START Entries shown

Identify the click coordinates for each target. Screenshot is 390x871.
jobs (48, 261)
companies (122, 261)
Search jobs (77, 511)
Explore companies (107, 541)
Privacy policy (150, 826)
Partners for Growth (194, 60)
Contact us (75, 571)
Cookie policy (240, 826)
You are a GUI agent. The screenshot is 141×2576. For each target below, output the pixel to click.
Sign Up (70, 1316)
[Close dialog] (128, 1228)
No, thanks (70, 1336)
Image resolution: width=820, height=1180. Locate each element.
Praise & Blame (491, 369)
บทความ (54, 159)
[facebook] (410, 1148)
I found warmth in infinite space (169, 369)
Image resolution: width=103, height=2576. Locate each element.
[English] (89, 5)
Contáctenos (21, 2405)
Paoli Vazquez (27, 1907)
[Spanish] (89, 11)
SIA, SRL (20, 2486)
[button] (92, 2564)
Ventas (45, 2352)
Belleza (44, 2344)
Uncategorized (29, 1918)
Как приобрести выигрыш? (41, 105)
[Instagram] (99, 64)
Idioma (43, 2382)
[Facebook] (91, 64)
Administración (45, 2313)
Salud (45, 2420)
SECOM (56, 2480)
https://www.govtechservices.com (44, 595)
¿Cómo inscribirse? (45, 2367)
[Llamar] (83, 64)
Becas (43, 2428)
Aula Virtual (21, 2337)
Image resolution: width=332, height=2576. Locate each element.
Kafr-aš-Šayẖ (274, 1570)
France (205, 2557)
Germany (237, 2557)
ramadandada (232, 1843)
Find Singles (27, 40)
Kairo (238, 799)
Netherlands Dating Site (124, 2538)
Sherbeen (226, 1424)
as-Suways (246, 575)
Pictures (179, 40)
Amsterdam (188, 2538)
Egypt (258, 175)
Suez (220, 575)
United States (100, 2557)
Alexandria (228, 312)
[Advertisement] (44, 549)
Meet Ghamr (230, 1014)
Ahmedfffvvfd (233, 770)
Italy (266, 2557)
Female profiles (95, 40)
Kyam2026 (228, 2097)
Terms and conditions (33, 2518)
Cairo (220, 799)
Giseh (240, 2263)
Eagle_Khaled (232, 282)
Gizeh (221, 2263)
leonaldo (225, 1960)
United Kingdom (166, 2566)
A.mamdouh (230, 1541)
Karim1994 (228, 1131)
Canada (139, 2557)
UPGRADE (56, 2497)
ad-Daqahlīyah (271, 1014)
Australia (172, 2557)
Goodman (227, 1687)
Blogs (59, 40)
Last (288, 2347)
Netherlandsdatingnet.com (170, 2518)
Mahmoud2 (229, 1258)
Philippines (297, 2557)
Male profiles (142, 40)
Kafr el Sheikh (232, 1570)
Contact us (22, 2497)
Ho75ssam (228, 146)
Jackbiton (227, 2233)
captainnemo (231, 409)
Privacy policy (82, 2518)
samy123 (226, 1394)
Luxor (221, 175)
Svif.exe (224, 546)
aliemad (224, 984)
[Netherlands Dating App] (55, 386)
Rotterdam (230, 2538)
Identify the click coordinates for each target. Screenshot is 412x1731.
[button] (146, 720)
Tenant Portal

END Entries shown

Work request: Beginning at the first line of the records, give again each line exactly as written, ending with the line that contains "Alexandria (228, 312)".

Answer to the exercise:
Identify the click coordinates for each target. Screenshot is 390x871.
jobs (48, 261)
companies (122, 261)
Search jobs (77, 511)
Explore companies (107, 541)
Privacy policy (150, 826)
Partners for Growth (194, 60)
Contact us (75, 571)
Cookie policy (240, 826)
You are a GUI agent. The screenshot is 141×2576. For each target below, output the pixel to click.
Sign Up (70, 1316)
[Close dialog] (128, 1228)
No, thanks (70, 1336)
Image resolution: width=820, height=1180. Locate each element.
Praise & Blame (491, 369)
บทความ (54, 159)
[facebook] (410, 1148)
I found warmth in infinite space (169, 369)
Image resolution: width=103, height=2576. Locate each element.
[English] (89, 5)
Contáctenos (21, 2405)
Paoli Vazquez (27, 1907)
[Spanish] (89, 11)
SIA, SRL (20, 2486)
[button] (92, 2564)
Ventas (45, 2352)
Belleza (44, 2344)
Uncategorized (29, 1918)
Как приобрести выигрыш? (41, 105)
[Instagram] (99, 64)
Idioma (43, 2382)
[Facebook] (91, 64)
Administración (45, 2313)
Salud (45, 2420)
SECOM (56, 2480)
https://www.govtechservices.com (44, 595)
¿Cómo inscribirse? (45, 2367)
[Llamar] (83, 64)
Becas (43, 2428)
Aula Virtual (21, 2337)
Image resolution: width=332, height=2576. Locate each element.
Kafr-aš-Šayẖ (274, 1570)
France (205, 2557)
Germany (237, 2557)
ramadandada (232, 1843)
Find Singles (27, 40)
Kairo (238, 799)
Netherlands Dating Site (124, 2538)
Sherbeen (226, 1424)
as-Suways (246, 575)
Pictures (179, 40)
Amsterdam (188, 2538)
Egypt (258, 175)
Suez (220, 575)
United States (100, 2557)
Alexandria (228, 312)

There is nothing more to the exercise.